Les patients atteints de dermatite atopique (eczéma) développent un asthme dans au minimum 20 % des cas. Le risque d’asthme est corrélé au sexe masculin, au début précoce de la dermatite atopique (avant deux ans), au tabagisme maternel. De 50 à 90 % des patients atteints de dermatite atopique ont une HRB non spécifique, même s’ils ne présentent pas de symptômes respiratoires. Cette HRB est d’intensité moindre que celle des asthmatiques atteints ou non de dermatite atopique. Les patients atteints de dermatite atopique avec sensibilisation aux acariens développent une réaction bronchoconstrictrice et des lésions cutanées de dermatite atopique dans un cas sur deux. Ainsi, à côté du contact avec les allergènes (aéroallergènes ou allergènes de contact classiques), l’inhalation de pneumallergènes peut contribuer au développement de lésions de dermatite atopique. Il en est de même pour les allergènes alimentaires.

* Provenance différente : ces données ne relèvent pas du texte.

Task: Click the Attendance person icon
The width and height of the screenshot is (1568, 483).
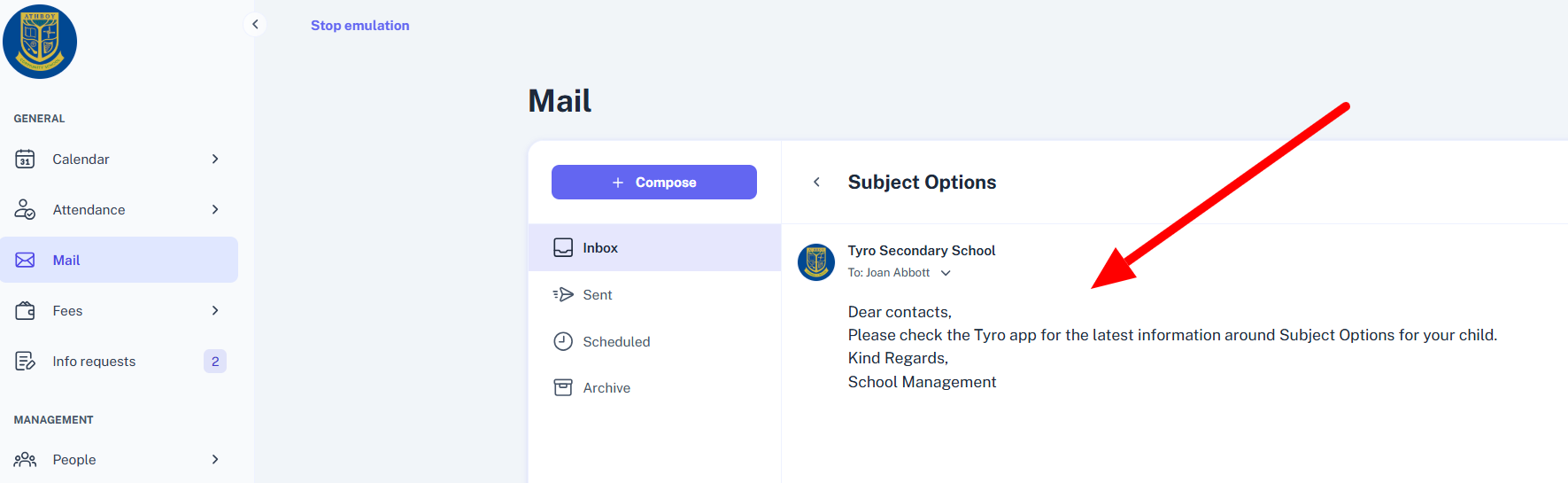Action: [x=25, y=209]
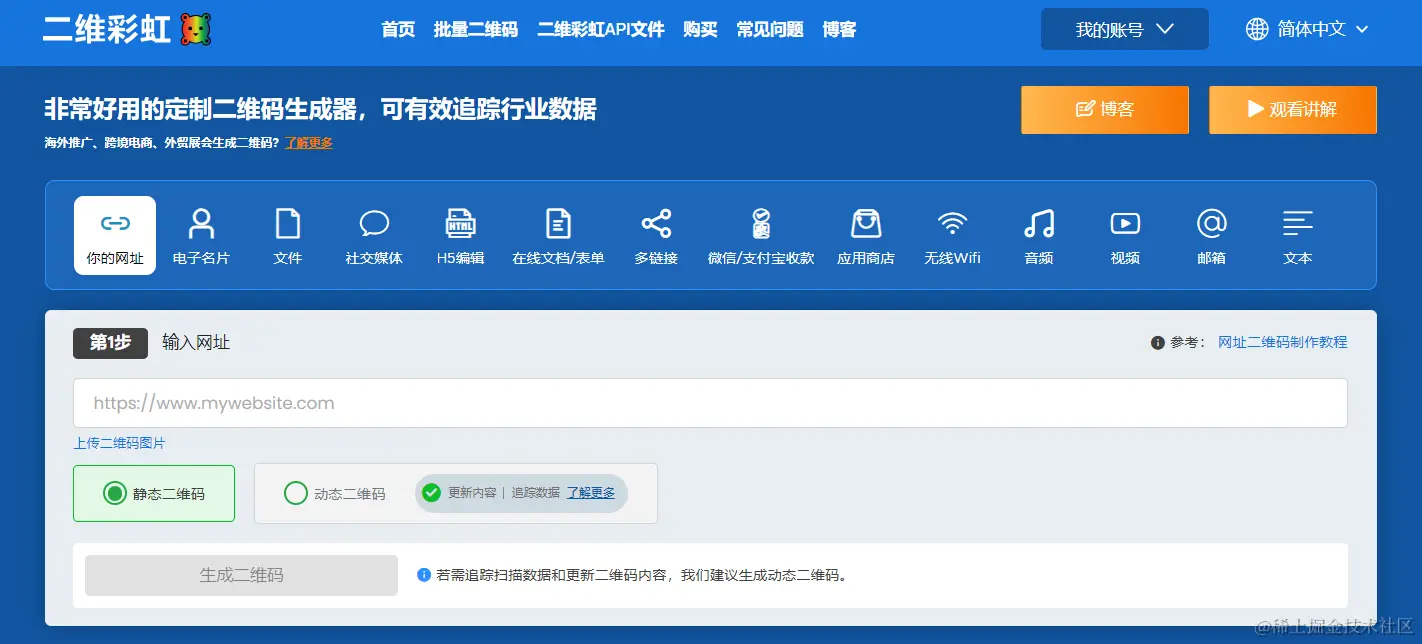Screen dimensions: 1422x644
Task: Select the 电子名片 QR code type icon
Action: coord(201,235)
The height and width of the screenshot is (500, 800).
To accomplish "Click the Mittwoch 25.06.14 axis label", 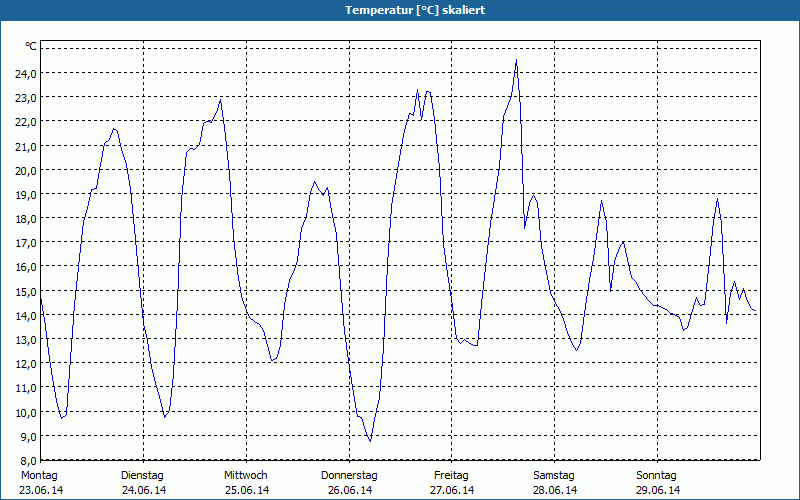I will [246, 483].
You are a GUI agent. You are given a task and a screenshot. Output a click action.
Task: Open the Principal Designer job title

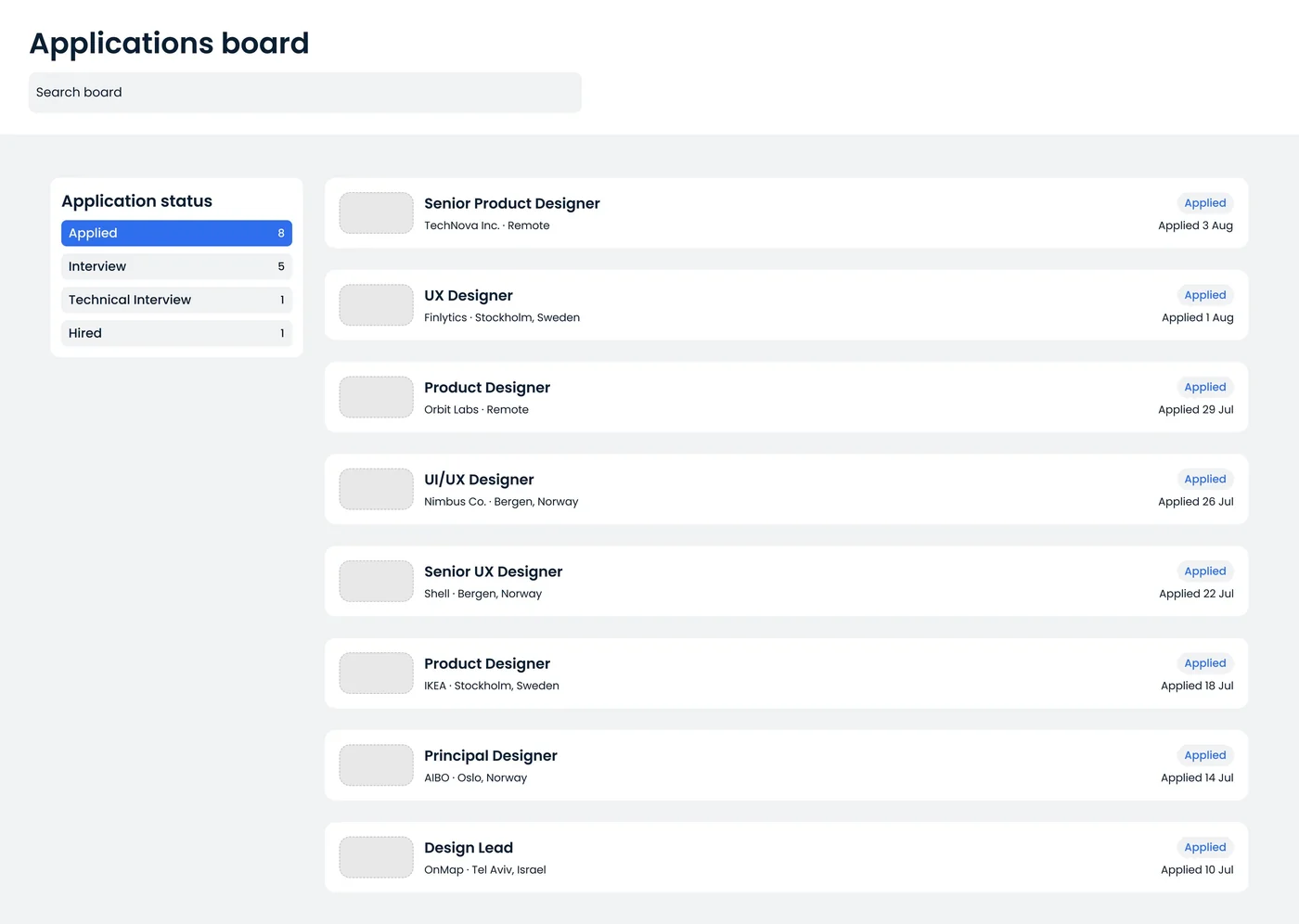[x=491, y=756]
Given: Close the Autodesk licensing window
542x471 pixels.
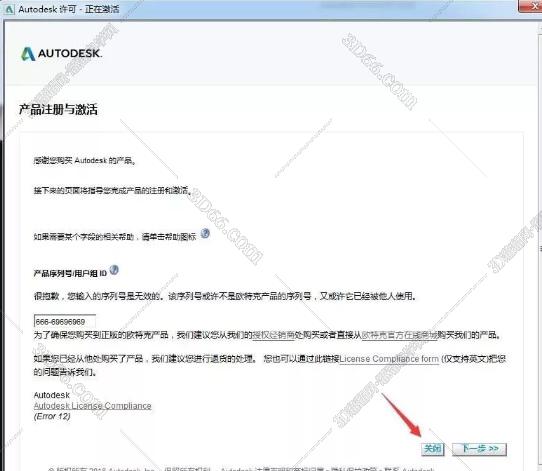Looking at the screenshot, I should [x=531, y=6].
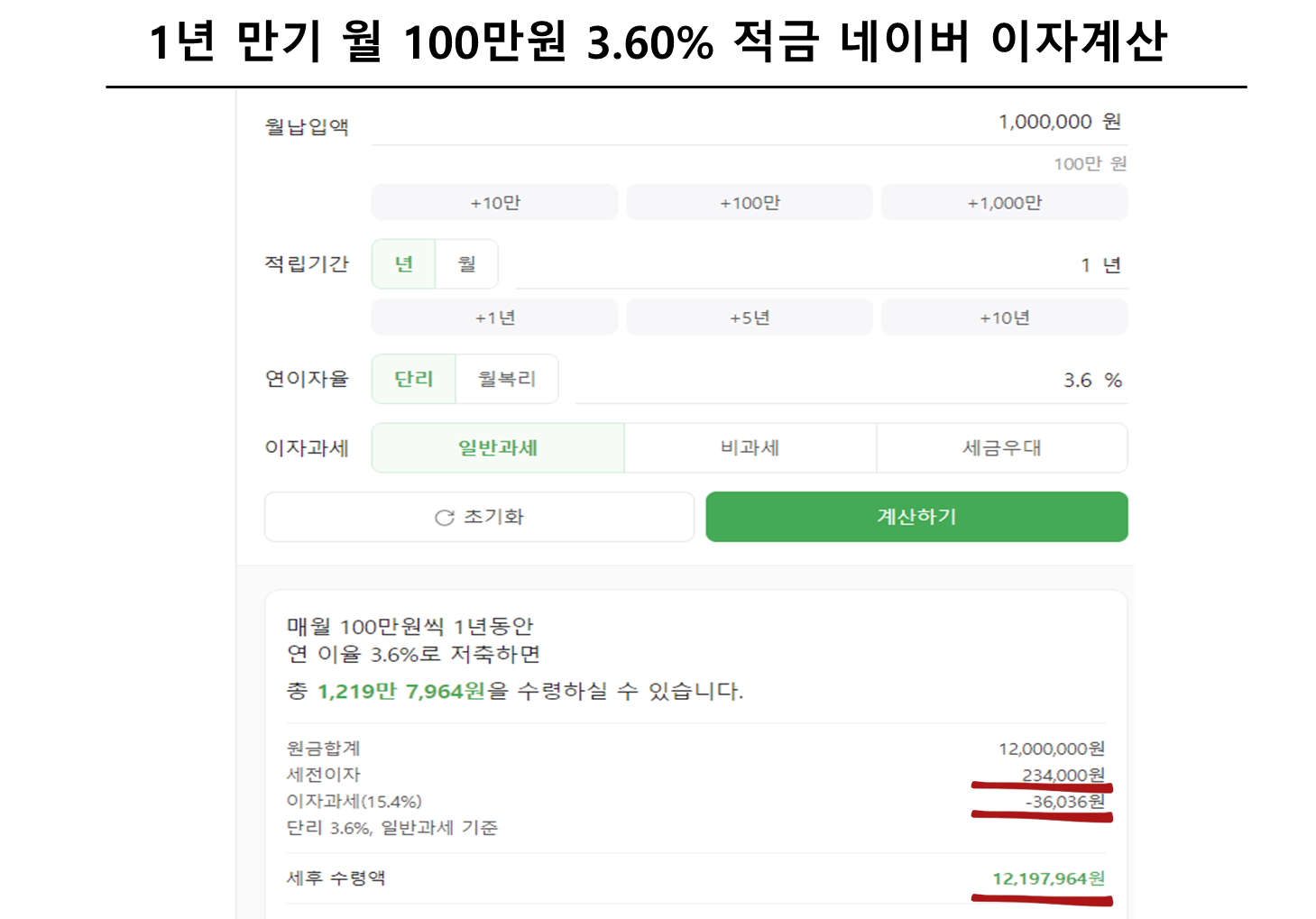This screenshot has width=1316, height=919.
Task: Click the +100만 increment button
Action: click(750, 202)
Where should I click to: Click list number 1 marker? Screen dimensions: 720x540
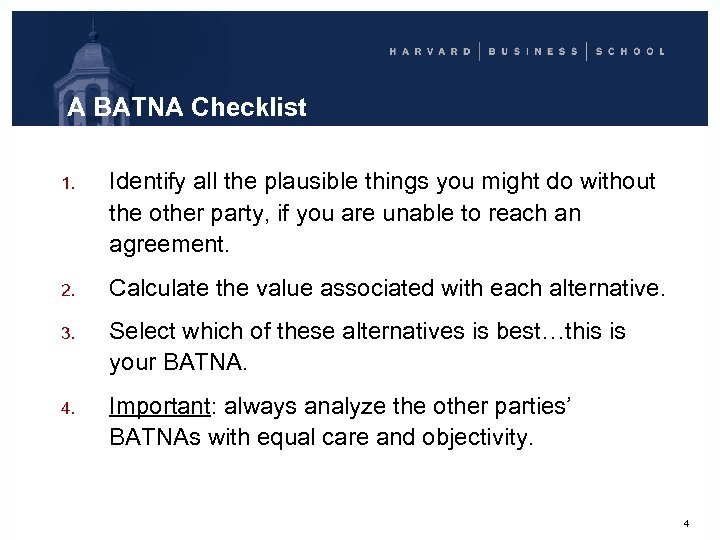pyautogui.click(x=68, y=183)
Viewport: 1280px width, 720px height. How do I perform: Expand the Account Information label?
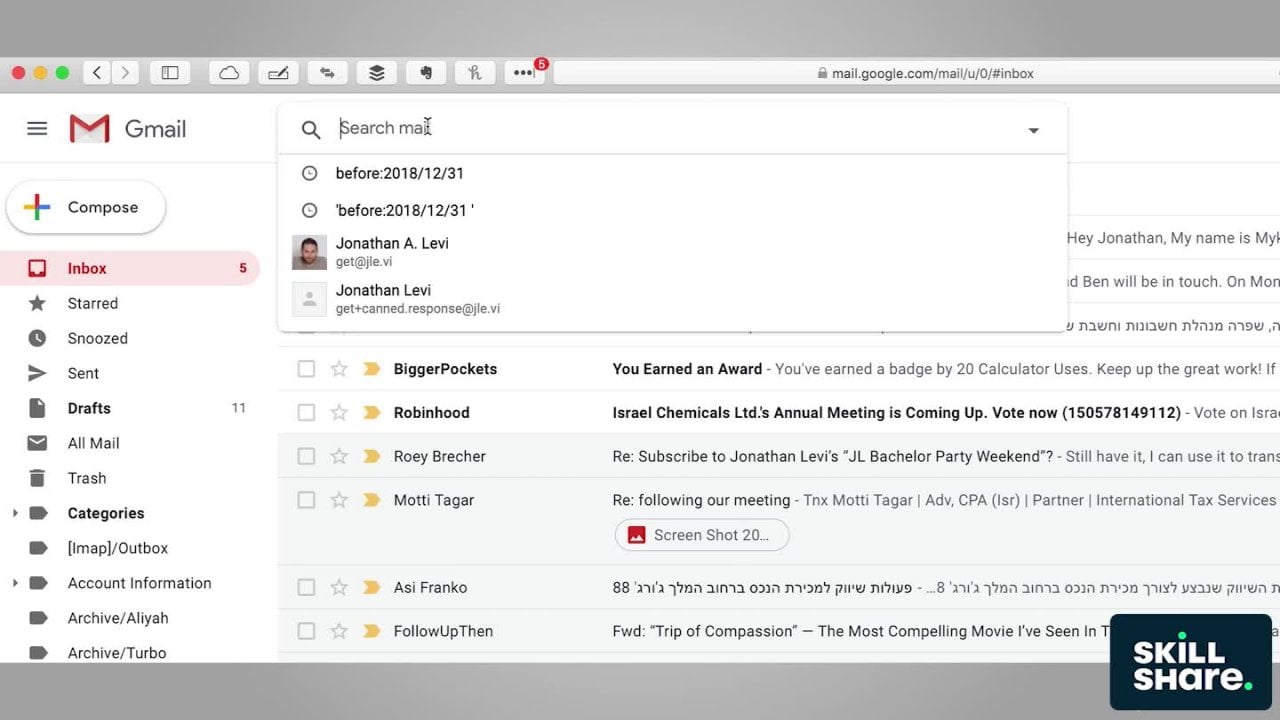[x=15, y=583]
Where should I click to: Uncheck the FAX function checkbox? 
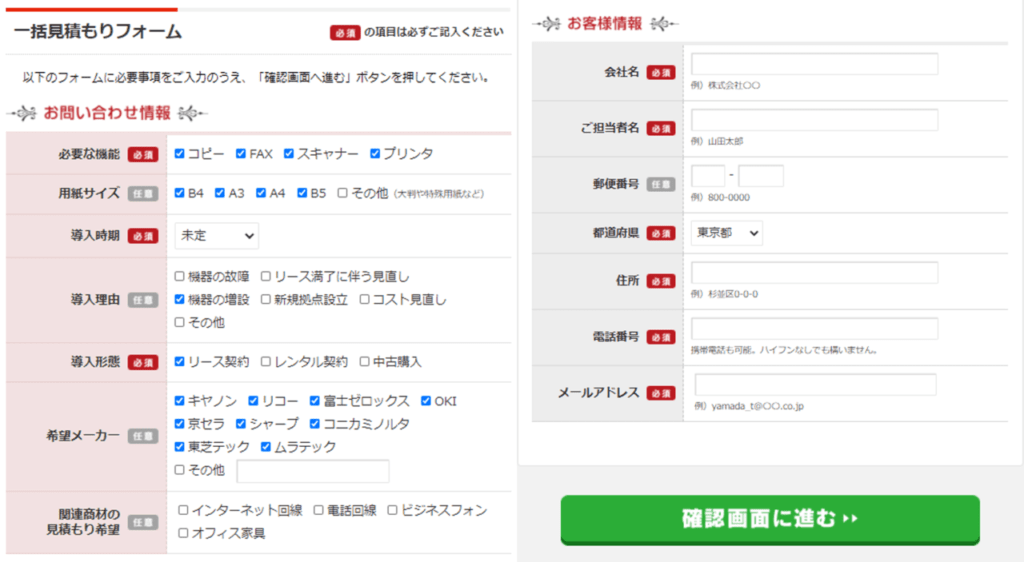(241, 154)
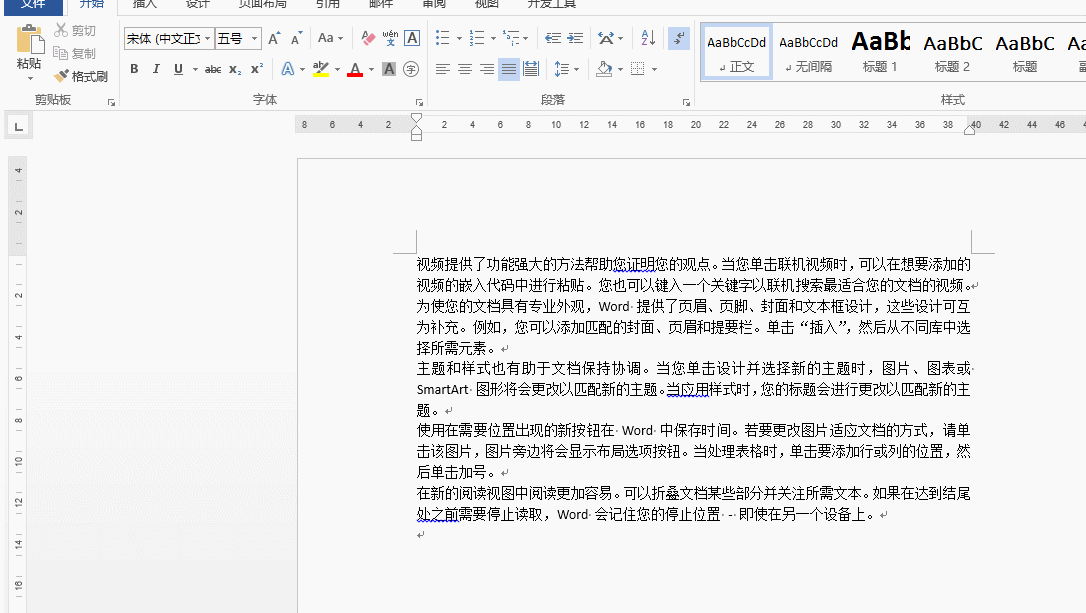Toggle show/hide paragraph marks
This screenshot has width=1086, height=613.
[x=679, y=39]
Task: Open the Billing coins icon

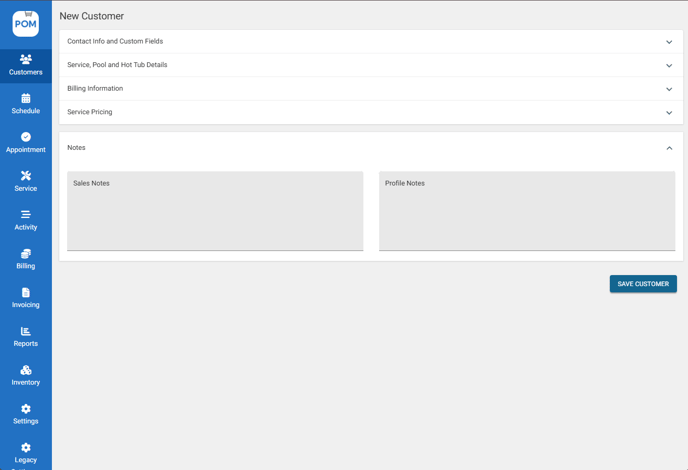Action: tap(26, 254)
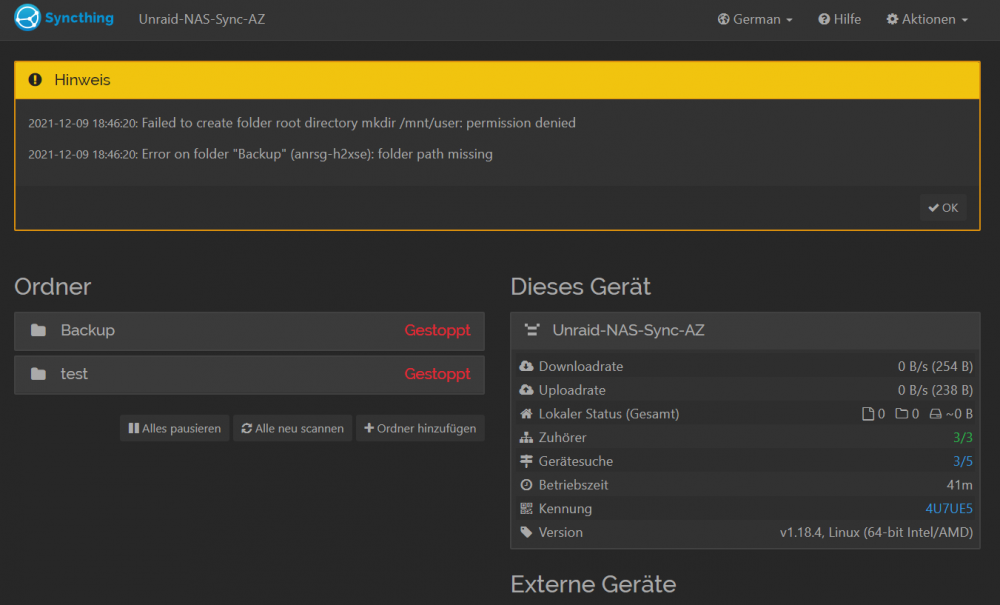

Les patients atteints de dermatite atopique (eczéma) doivent donc être considérés comme des <<asthmatiques en puissance>, ou comme des « asthmatiques latents ». Cette notion incite à une surveillance régulière, clinique et fonctionnelle, des patients atteints de dermatite atopique. Il faut leur conseiller d’observer des mesures préventives (éviction des allergènes et nuisances de l’environnement, en particulier du tabagisme) et de prendre l’avis d’un pnenmologue au moindre symptôme respiratoire, spontané ou à l’effort.